La strategia europea offre una verifica del ruolo giocato dalle istituzioni del mercato del lavoro – dai sindacati al salario minimo – nel moderare l’impennata delle disuguaglianze nella distribuzione dei redditi che è diventata una delle caratteristiche distintive della nostra epoca.

Le disuguaglianze sono aumentate in gran parte d’Europa, ma sono ancora relativamente modeste rispetto all’immenso divario dei redditi che c’è negli Stati Uniti.

La questione è se una relativa equità potrà continuare nel momento in cui le istituzioni del mercato del lavoro, che per decenni hanno protetto lo standard di vita dei lavoratori europei, lasceranno il passo ad un approccio meno regolato, in stile americano, dove il governo interferisce poco nel mercato del lavoro e le organizzazioni dei lavoratori hanno poca voce in capitolo.

L’evidenza finora suggerisce che la risposta sia no.

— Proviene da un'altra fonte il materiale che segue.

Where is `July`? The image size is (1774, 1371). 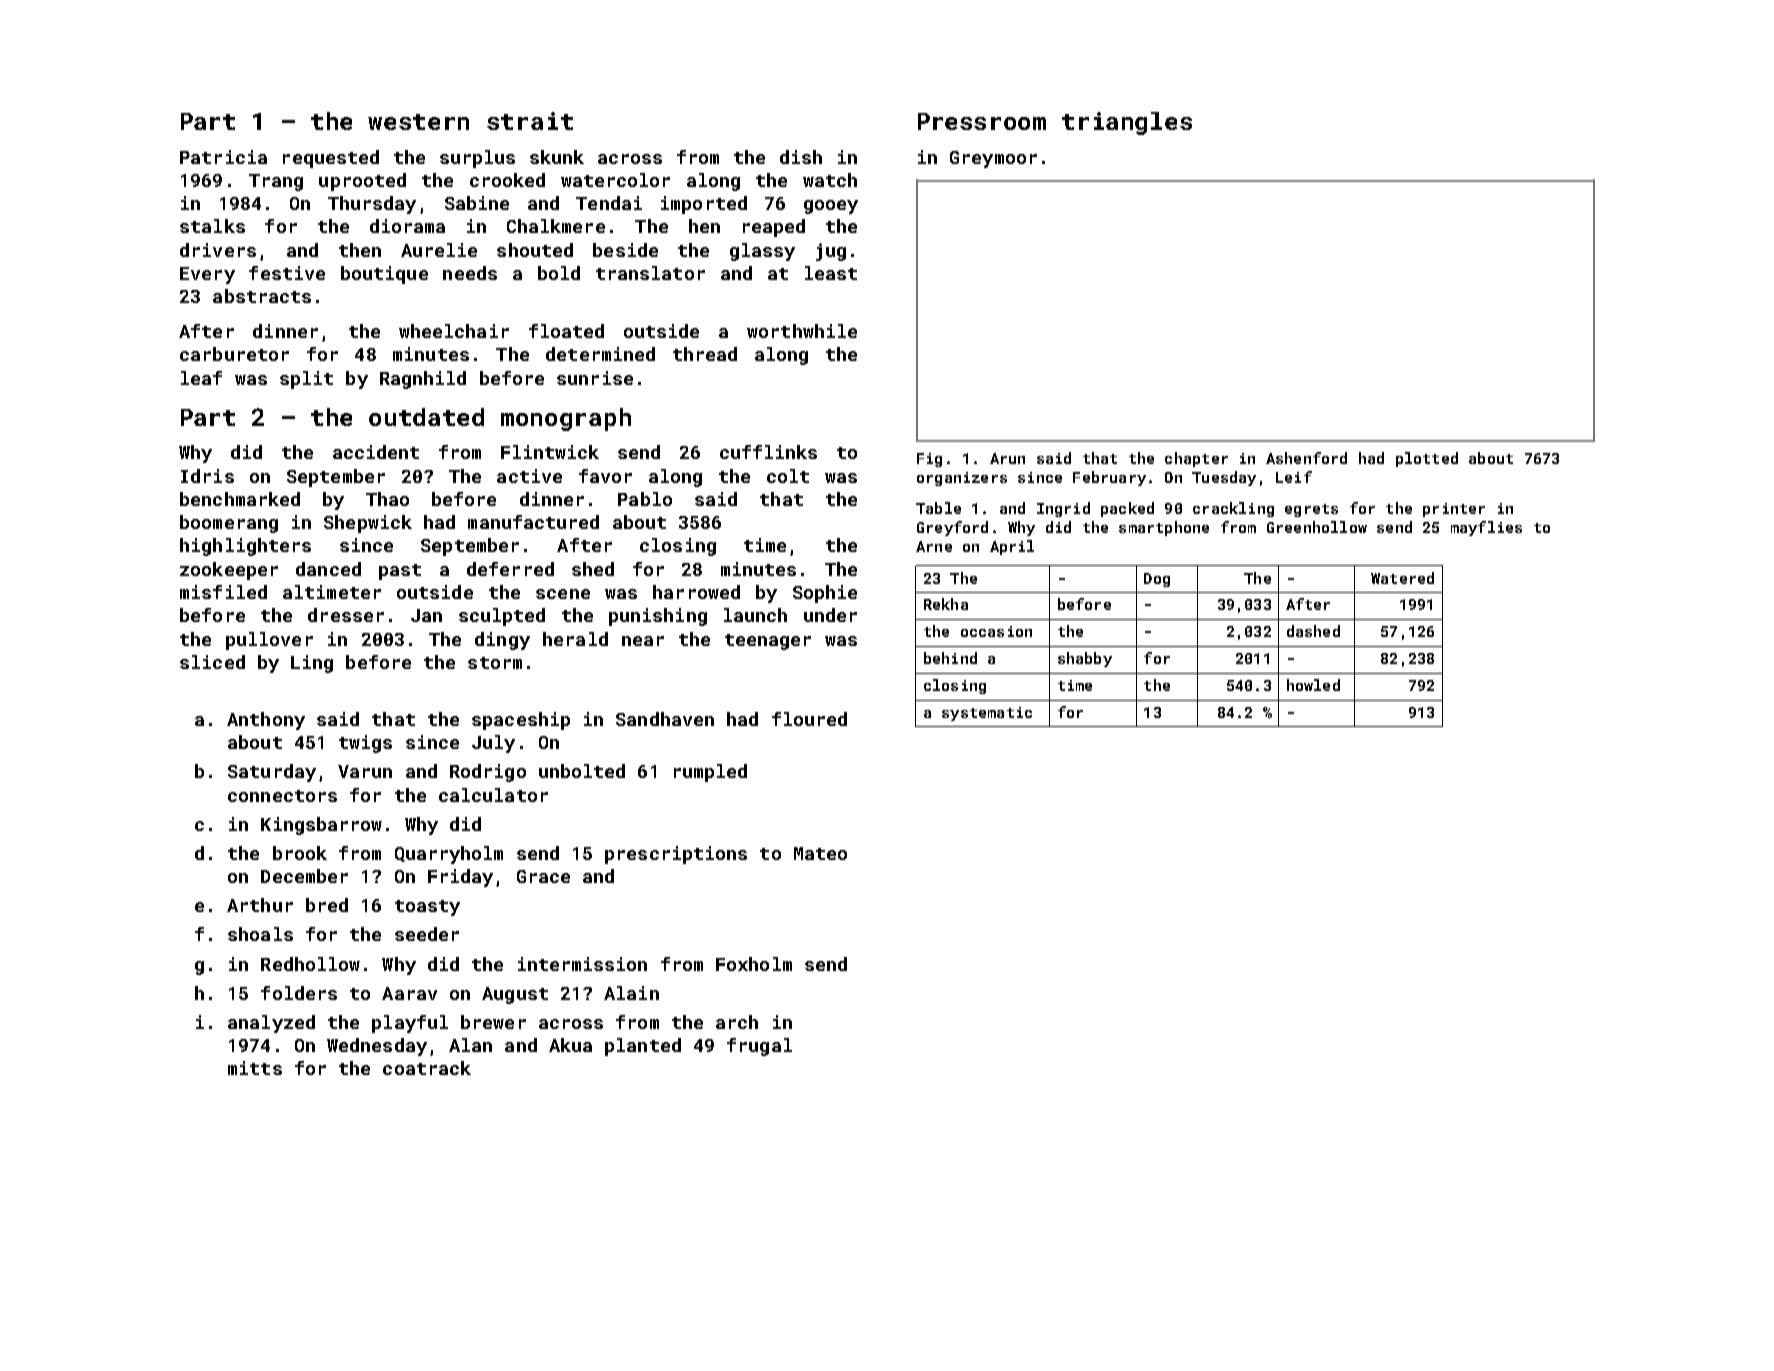
July is located at coordinates (493, 744).
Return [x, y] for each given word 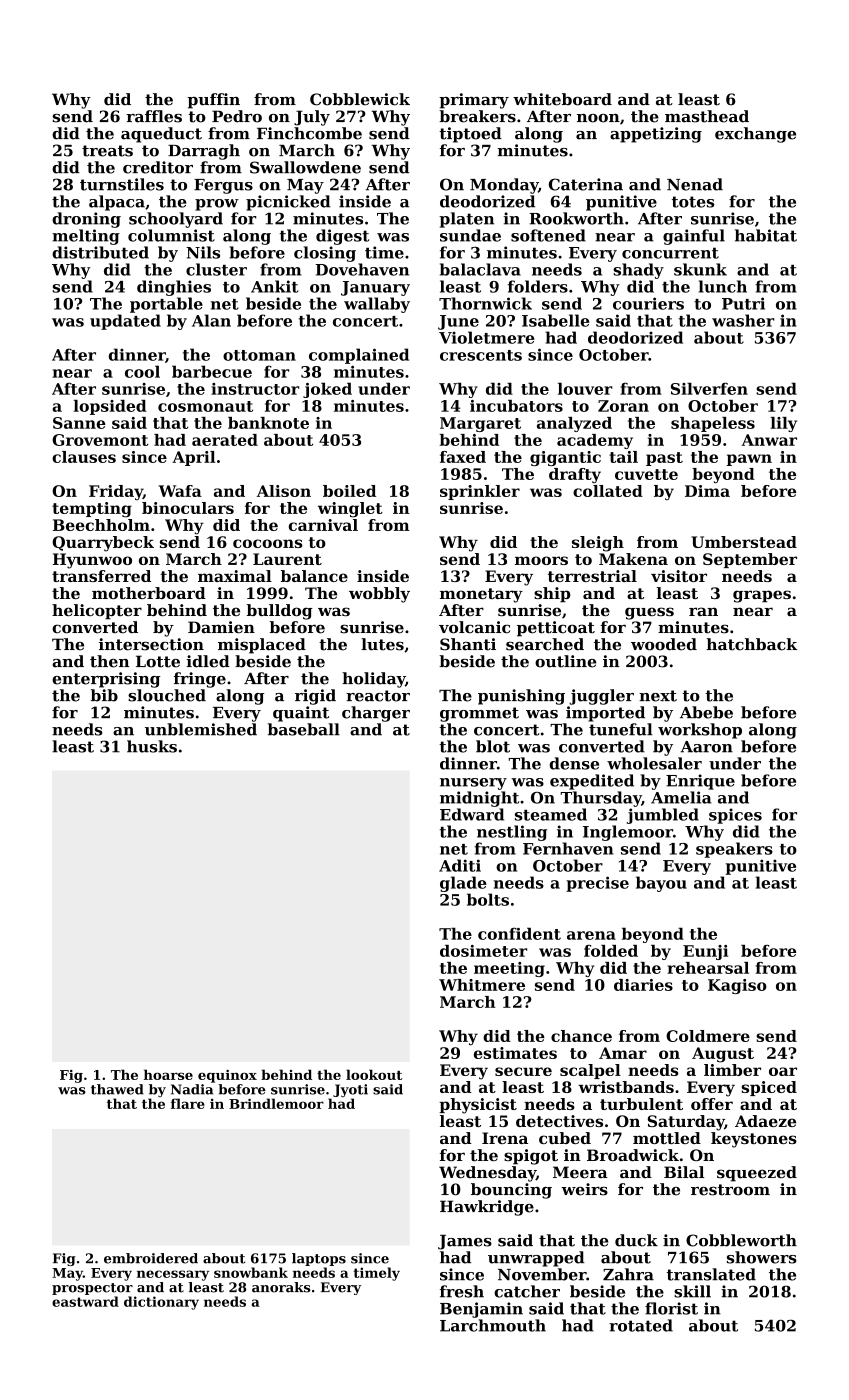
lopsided [110, 407]
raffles [154, 116]
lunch [723, 286]
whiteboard [562, 99]
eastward [85, 1301]
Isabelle [556, 320]
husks [152, 746]
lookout [374, 1074]
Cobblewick [360, 99]
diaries [643, 985]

Il crollo della sindacalizzazione in Portogallo “sta mandando in pezzi la distribuzione dei redditi,” dice David Card, un economista del lavoro dell’Università di California, Berkeley.

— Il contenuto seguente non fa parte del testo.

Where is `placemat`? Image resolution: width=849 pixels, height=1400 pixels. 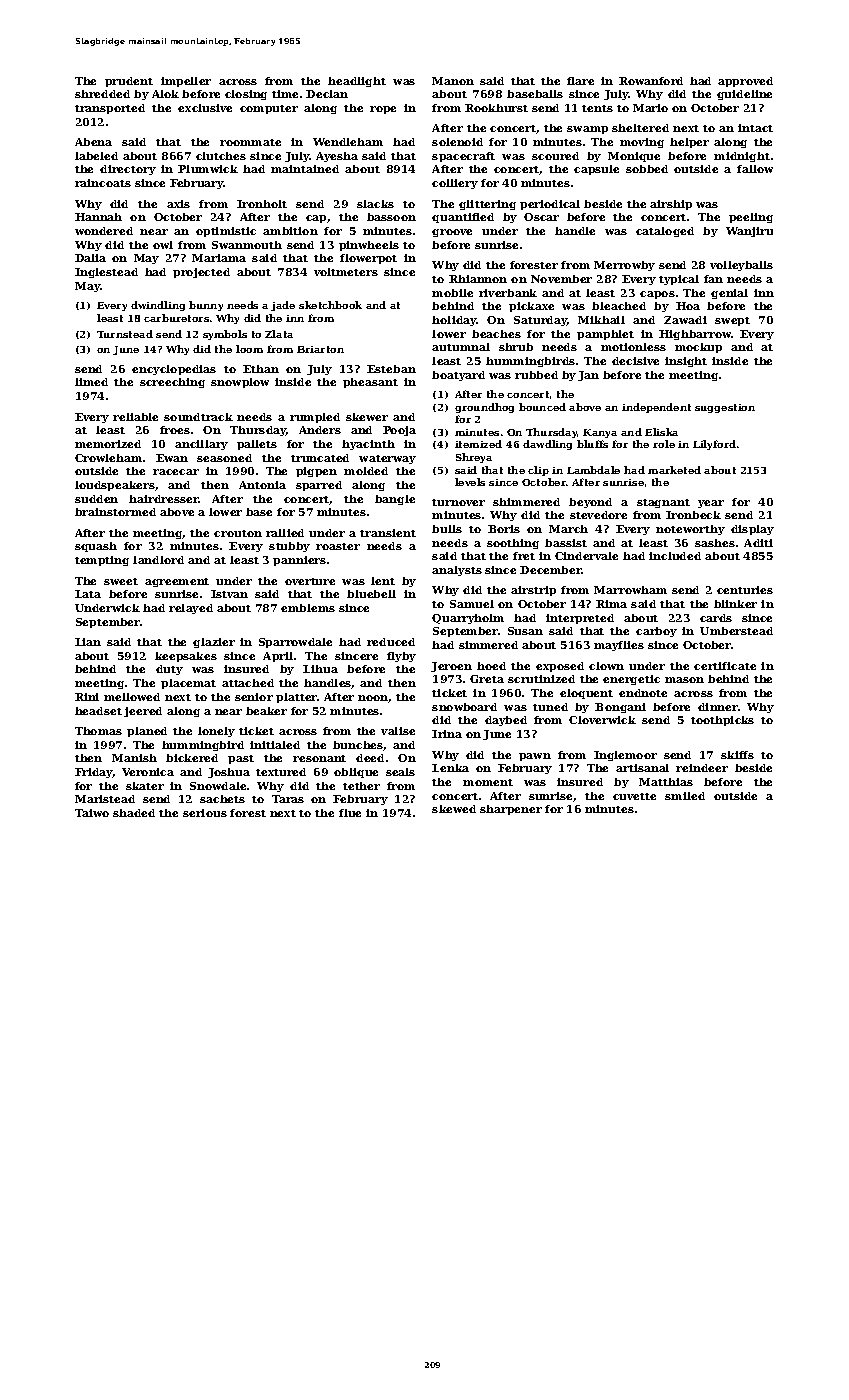
placemat is located at coordinates (188, 684).
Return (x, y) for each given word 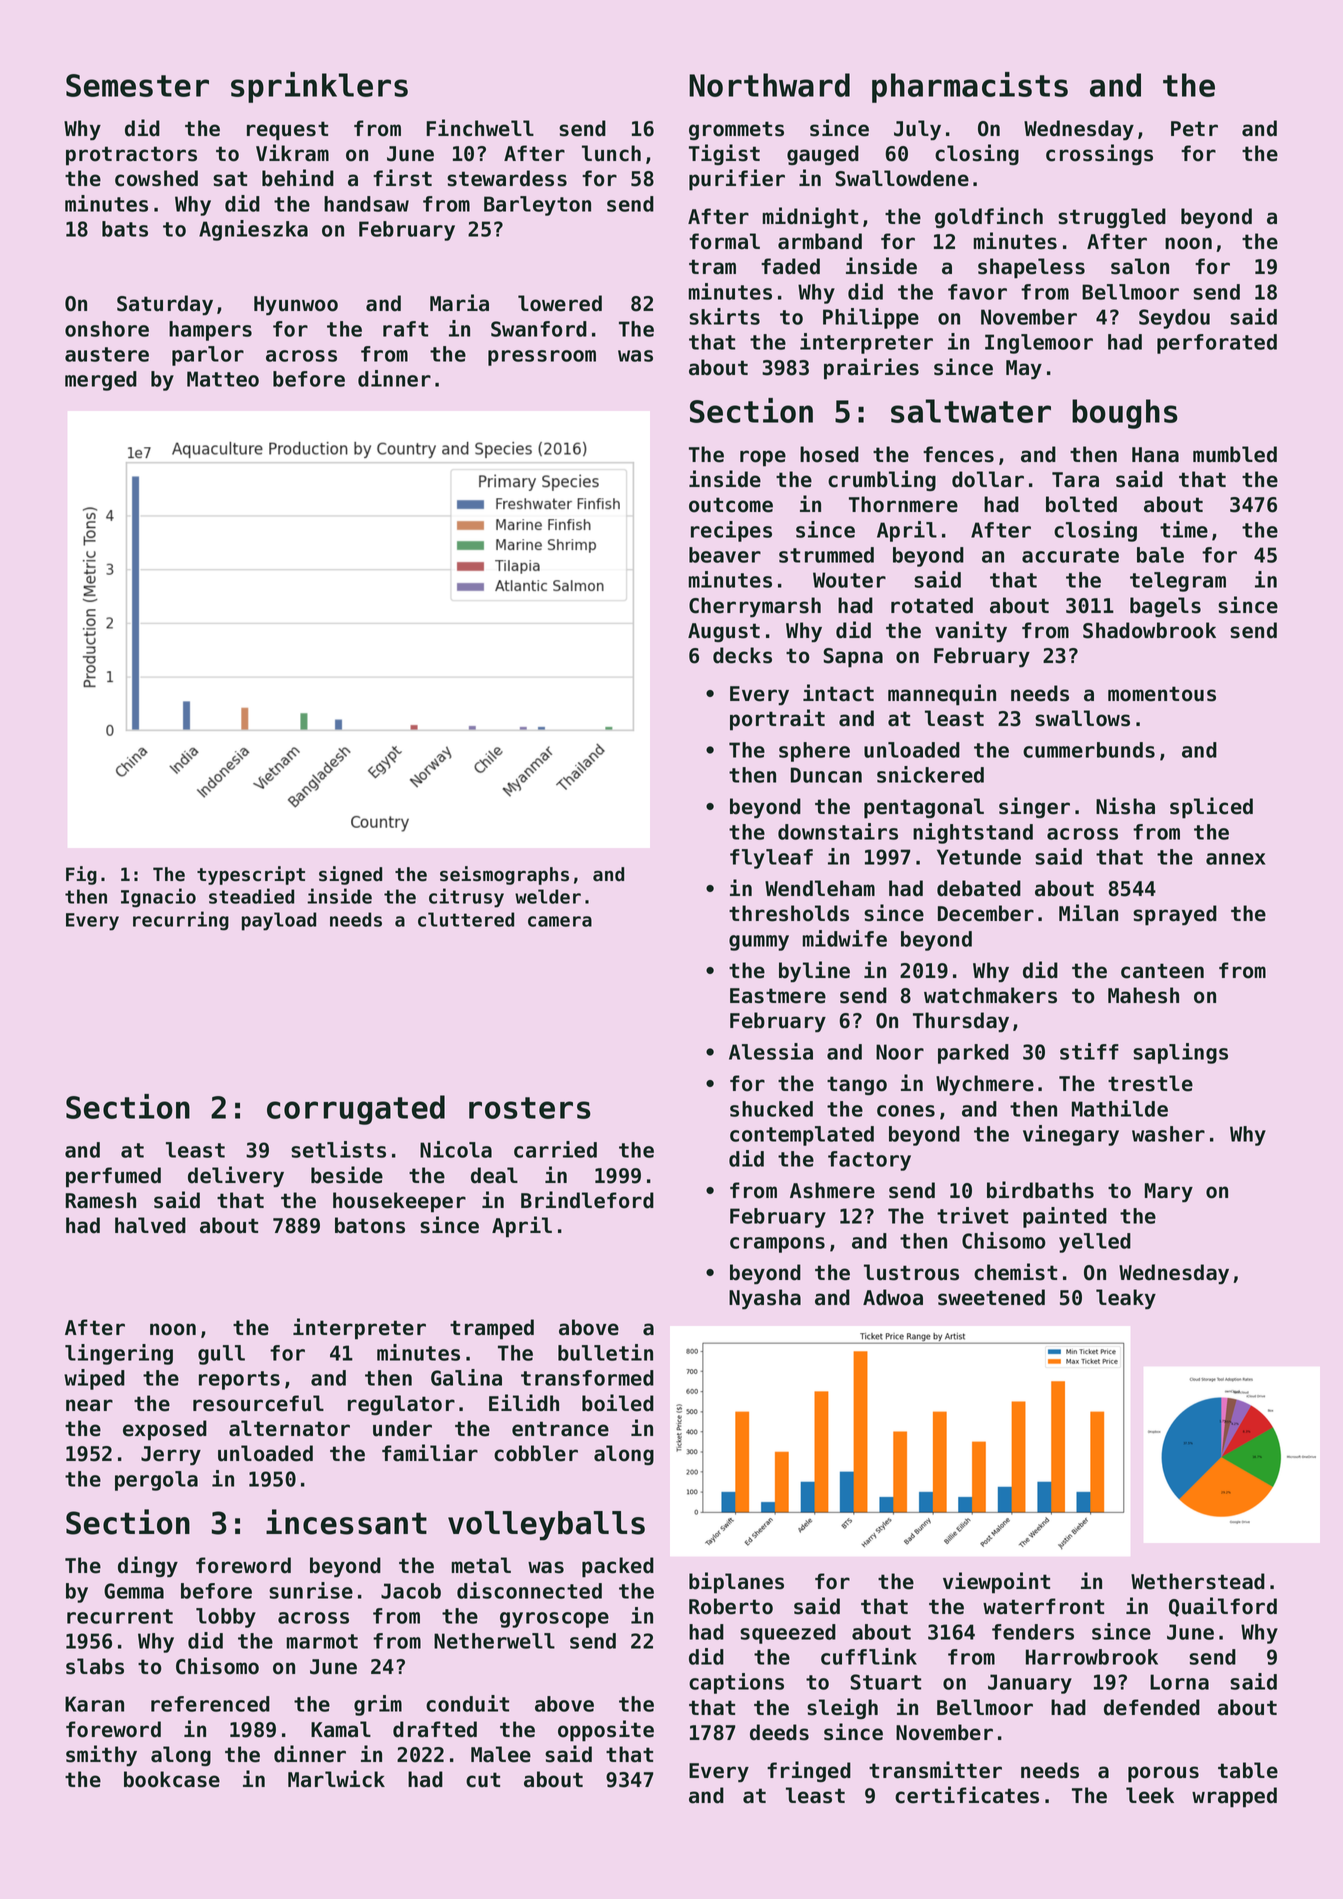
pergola (156, 1481)
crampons (777, 1245)
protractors (131, 156)
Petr (1194, 129)
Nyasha (765, 1299)
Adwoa (893, 1297)
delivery (236, 1176)
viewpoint (996, 1583)
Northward (769, 85)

Forse la più chiara evidenza che la sperimentazione di questo nuovo percorso da parte dell’Europa sta portando ad un aggravamento della disuguaglianza viene dal paese che ha adottato tale strategia per primo e che emerge come un termine di paragone di successo: la Germania.

La trasformazione del mercato del lavoro in Germania è cominciata poco dopo la riunificazione, all’inizio degli anni ’90, quando le fabbriche nella parte Est del paese, meno produttive, si trovarono a non poter competere agli stessi livelli salariali offerti nella parte Ovest, e disertarono in massa gli accordi di settore concordati tra le associazioni di categoria e i grandi sindacati. Le aziende della Germania Ovest adottarono ben presto la stessa strategia. La proporzione di lavoratori coperti da contratti collettivi di lavoro crollò.

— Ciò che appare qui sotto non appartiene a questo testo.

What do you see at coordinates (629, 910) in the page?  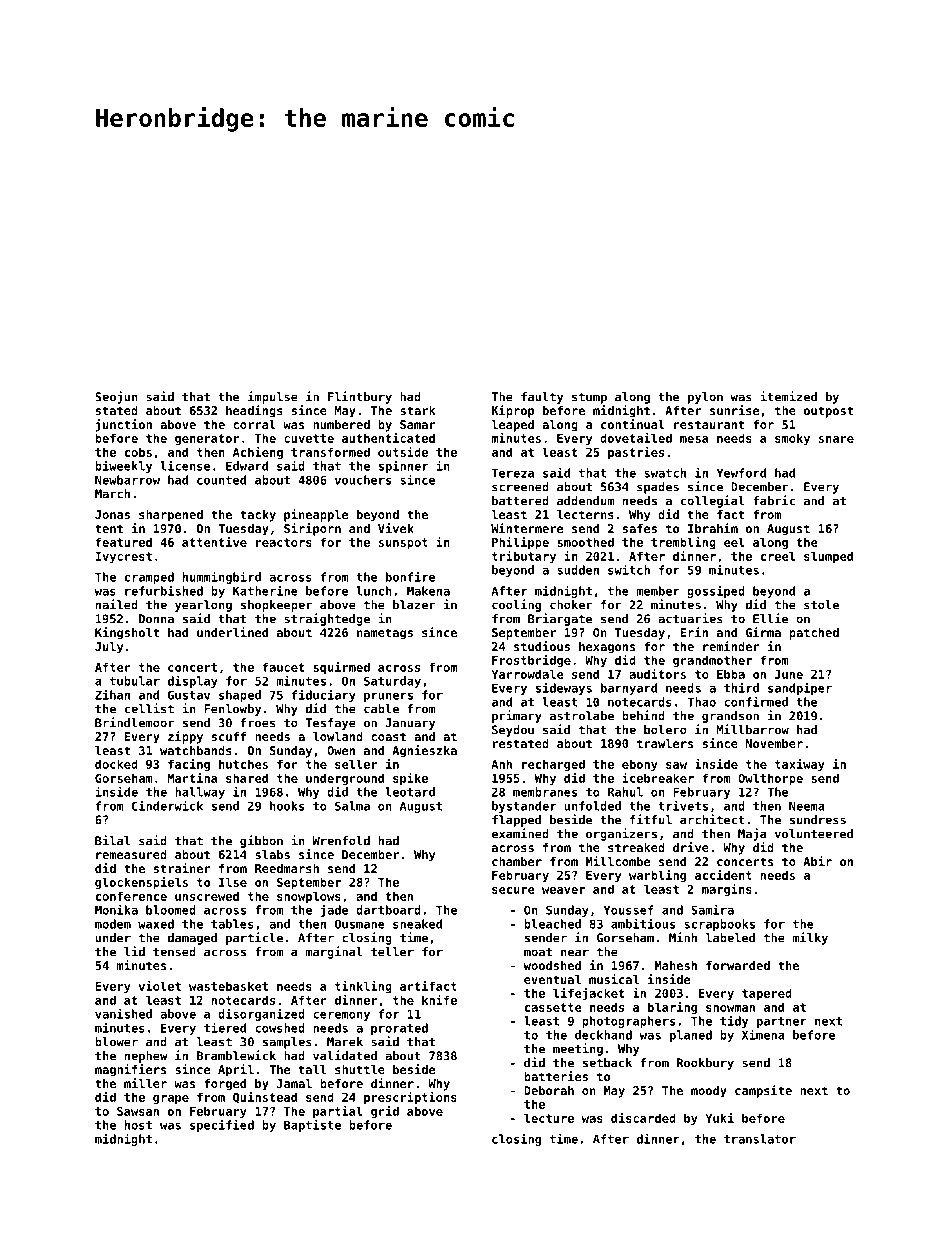 I see `Youssef` at bounding box center [629, 910].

All’inizio degli anni 2000 – quando una Germania zoppicante aveva l’appellativo di “malato d’Europa" – gli sforzi per migliorare la competitività e l’occupazione erosero ulteriormente le tutele dei lavoratori, alimentando un boom di lavori sottopagati e a termine, i “mini-job”, che oggi compongono oltre un quinto dell’occupazione in Germania.

Oggi la Germania viene vista come un fulgido esempio di virtù di questo sforzo di fare le riforme. È una potenza esportatrice con un tasso di disoccupazione che secondo l’agenzia statistica Europea, l’Eurostat, è del 5,2 percento: l’invidia del mondo occidentale. Ma ad un esame più attento diventa chiaro che non tutti i tedeschi hanno beneficiato del successo della Germania.

Nel 1991, il 10 percento dei tedeschi più ricchi prendeva il 26 percento del reddito del paese al lordo di imposte e trasferimenti, secondo un report di Kai Daniel Schmid e Ulrike Stein del Macroeconomic Policy Institute di Düsseldorf, che è molto vicino alla Confederazione dei sindacati tedeschi. Nel 2010 la percentuale era salita al 31 percento.

Nello stesso periodo di tempo, la fetta di reddito nazionale preso dalla metà inferiore della popolazione era sceso dal 22 al 17 percento.

Come nota il professor Card, l’allargamento del divario dei redditi tra gli uomini tedeschi nel periodo 1996–2009 è grossomodo pari a quello che ci fu negli Stati Uniti durante gli anni ’80 – uno dei periodi di più rapida crescita delle disuguaglianze nella distribuzione dei redditi dalla fine dell’Età d’Oro [“Gilded Age” nell’originale, indica un periodo di grande speculazione finanziaria tra la fine dell'Ottocento e la prima parte del Novecento, ndt].

E sebbene le disuguaglianze in Germania si siano in qualche misura ridotte negli ultimi due anni poiché il numero dei lavori part-time a basso salario si è stabilizzato, esse rimangono comunque molto maggiori rispetto a un decennio fa.

Se la strategia tedesca sarà di qualche utilità oggi per i paesi europei in difficoltà è oggetto di accesi dibattiti. L’export tedesco è decollato, ma la domanda interna è debole, una diretta conseguenza, dicono le voci critiche, delle minori retribuzioni. Quindi ci è voluto molto tempo perché gli sforzi producessero posti di lavoro.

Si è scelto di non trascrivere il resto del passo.